Two years ago it was Faulkner. Last year it was Tolstoy’s War and Peace. This year it’s a double dose of Russian greats — Tolstoy and Dostoevsky.
Readers start reading, these dudes don’t do short.
The occasion, once again, is Philip Weinstein’s literature seminars, now a staple of fall on the Vineyard. Mr. Weinstein is a professor of literature at Swarthmore College, and a resident of Aquinnah. In the spring the students of Pennsylvania get him. In the fall, Islanders of all ages are the lucky ones.
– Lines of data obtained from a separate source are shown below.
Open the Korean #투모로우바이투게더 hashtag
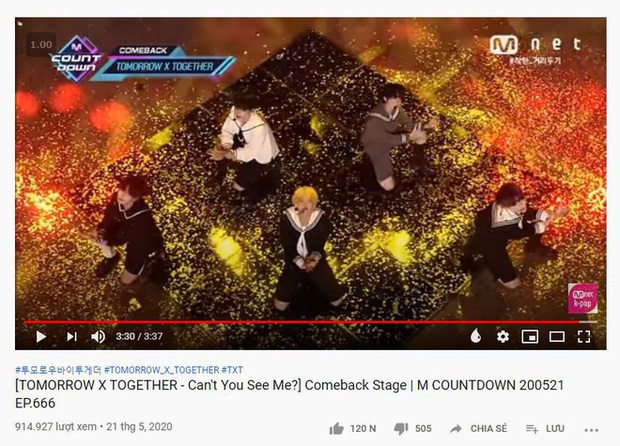[x=58, y=370]
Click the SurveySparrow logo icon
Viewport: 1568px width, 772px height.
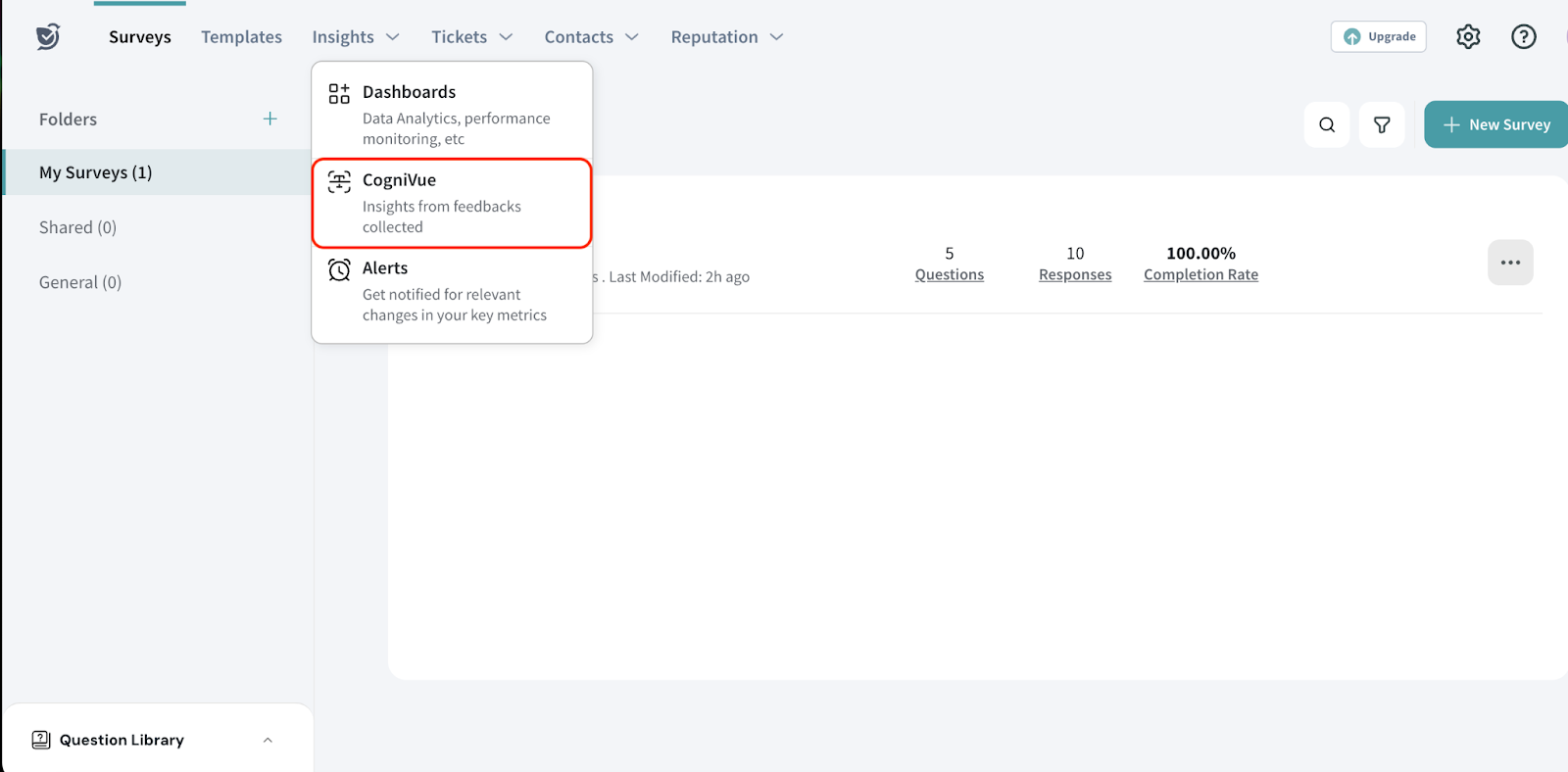point(48,36)
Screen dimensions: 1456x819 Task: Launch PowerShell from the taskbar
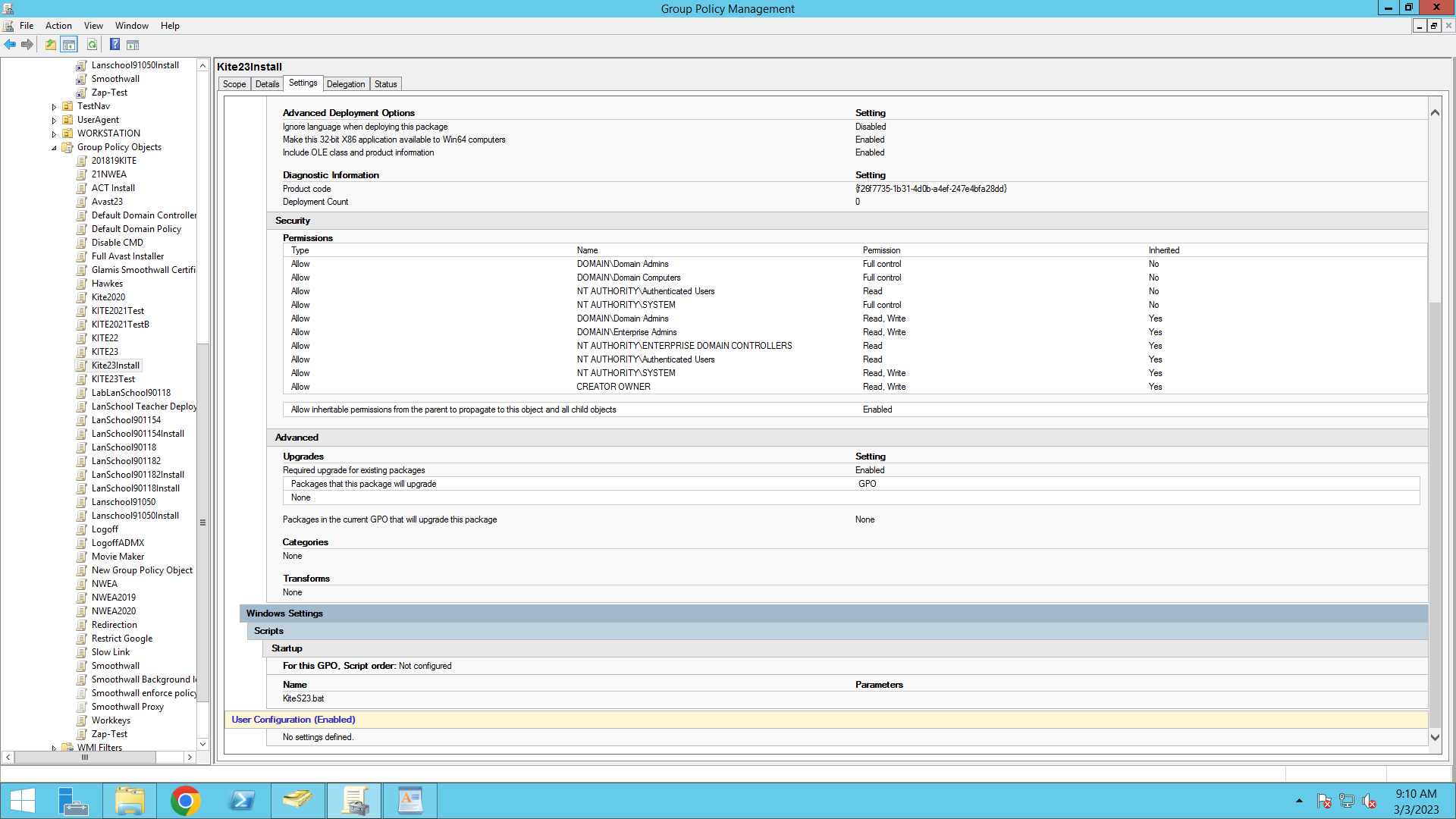[x=241, y=801]
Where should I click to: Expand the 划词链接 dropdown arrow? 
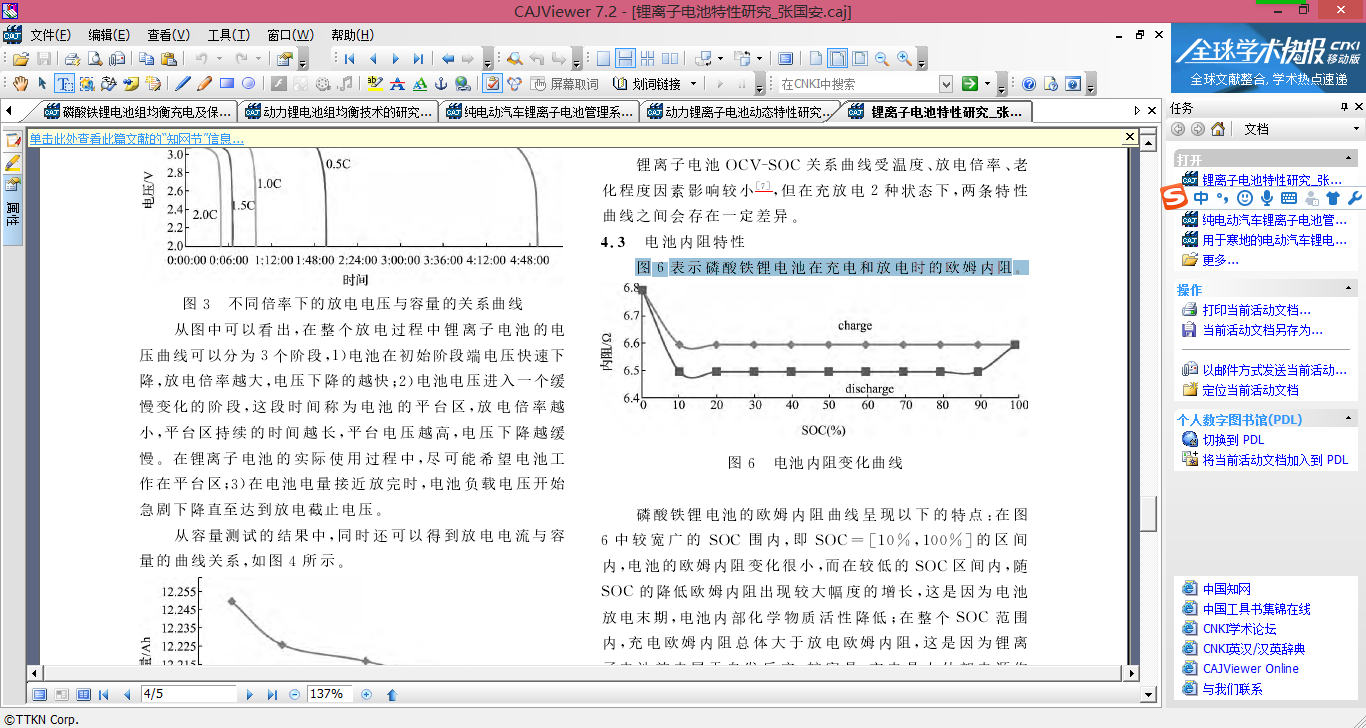click(693, 84)
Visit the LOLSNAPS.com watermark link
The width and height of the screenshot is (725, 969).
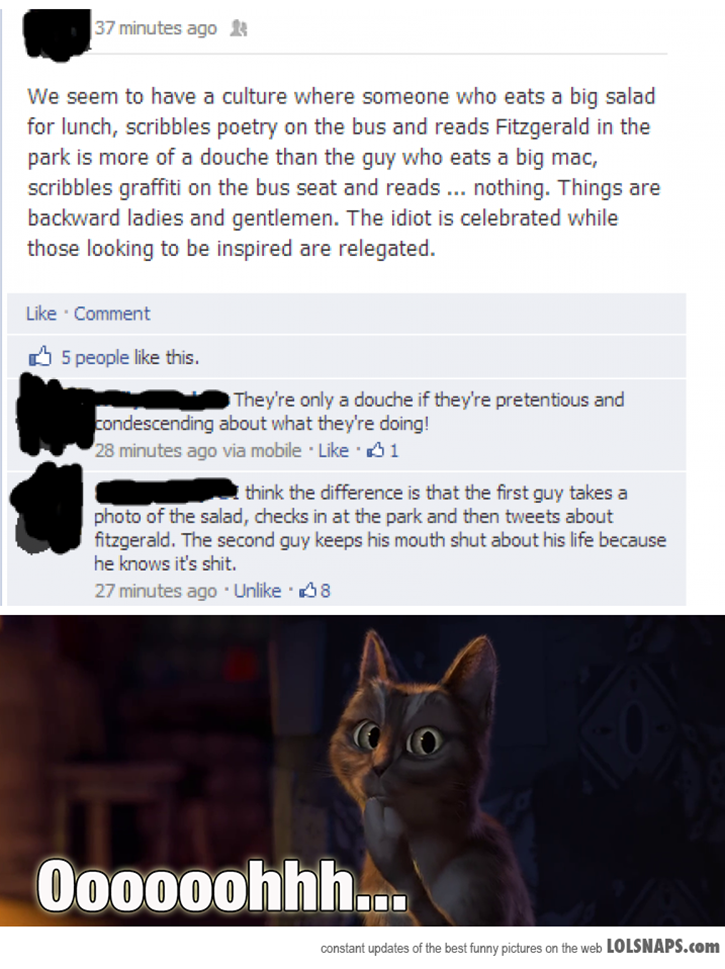click(x=664, y=946)
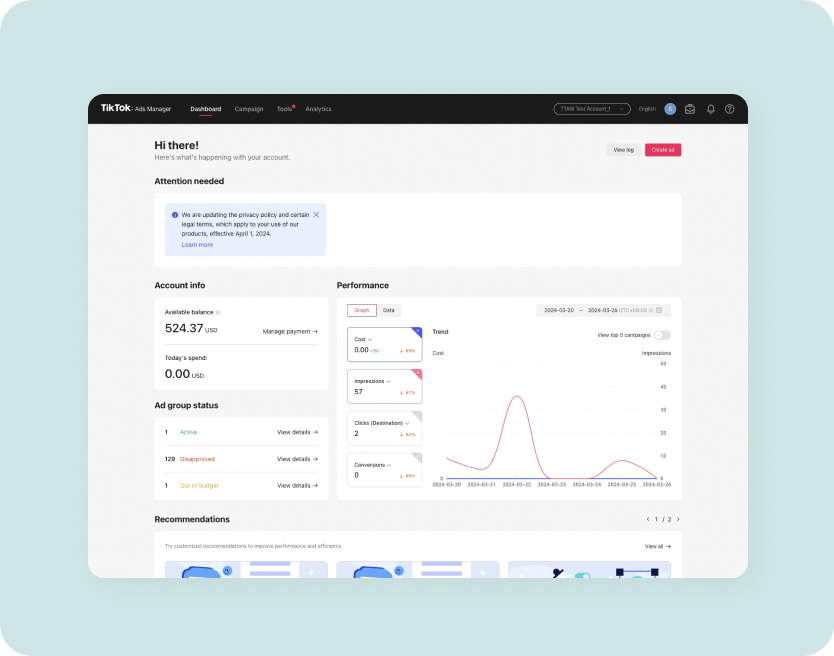The height and width of the screenshot is (656, 834).
Task: Click the user avatar in the top bar
Action: point(670,109)
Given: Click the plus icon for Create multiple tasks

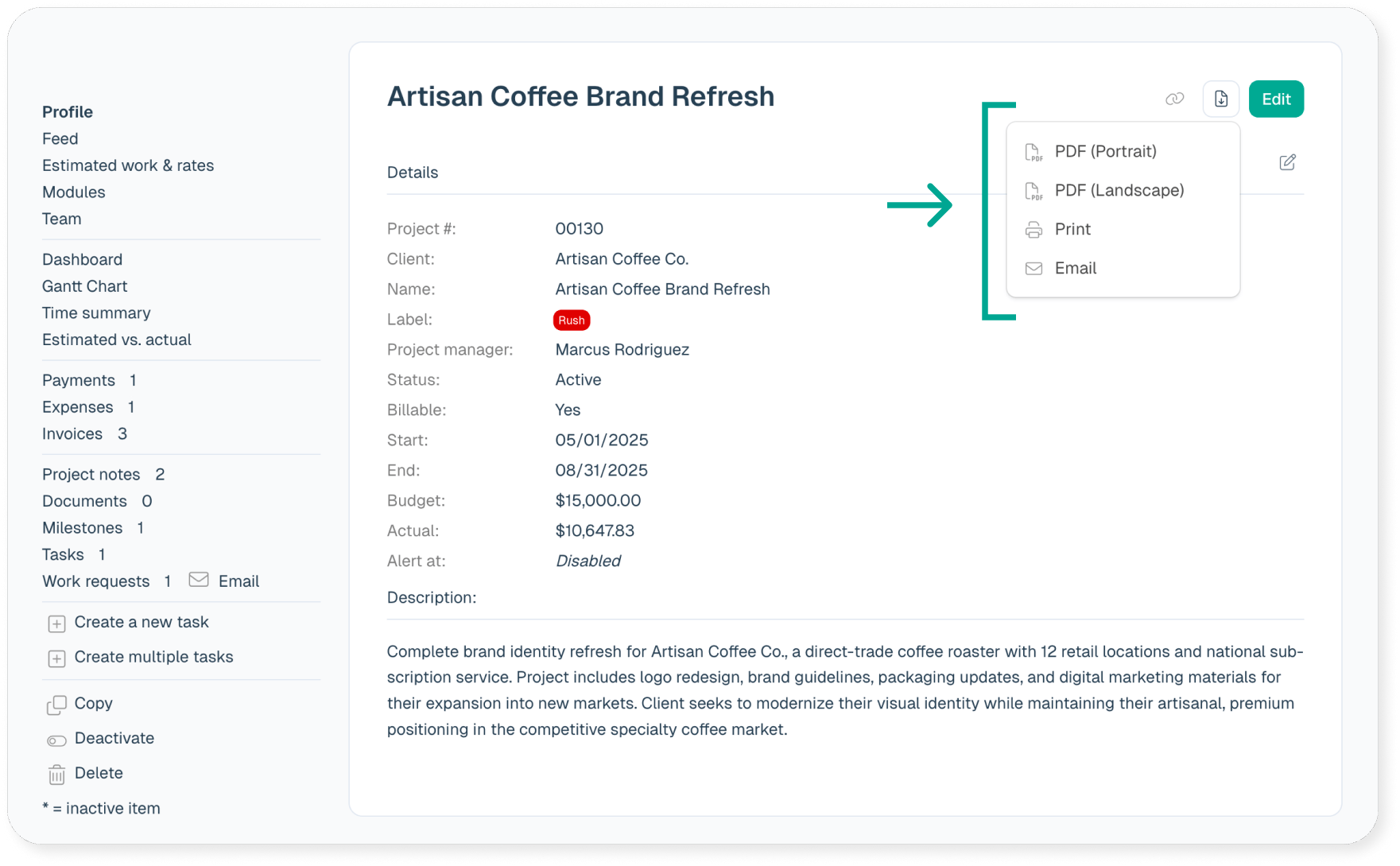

Mr. Weinstein has chosen Anna Karenina and The Brothers Karamazov to represent these authors. The seminars begin on Sept. 9 and are held at the Katharine Cornell Theatre on a series of Wednesday evenings into December. “It was difficult to choose Anna Karenina, given that we spent six sessions last fall on War and Peace,” Mr. Weinstein said. “But the more I reflected on this matter, the more it seemed right to begin this fall with Anna Karenina. First, we will be in a position to explore its inexhaustibly, revealing differences from its predecessor. The same hand penned them both, but War and Peace eschews tragedy as insistently as Anna Karenina pursues it.” Mr. Weinstein feels that Dostoevsky and Tolstoy belong together because of their genius and the huge questions they ask of themselves and their readers.
“Other writers need other things, but these two need to work out the riddle of life itself,” Mr. Weinstein said. “Nothing less urgent seems to compel their attention. They tower above other Russian fiction writers arguably as brilliant as they are — Turgenev earlier, Chekhov later — because they are hungrier than the others, more relentlessly in search of answers to these questions. How to live a moral life, how to accommodate intolerable stresses within the individual, the family and society itself?”
Ah fall, when the summer madness of sun, beach, and so much to do has passed. Now is the time for resting and wrestling with what it all means. The Russians and Mr. Weinstein will gladly lead the way.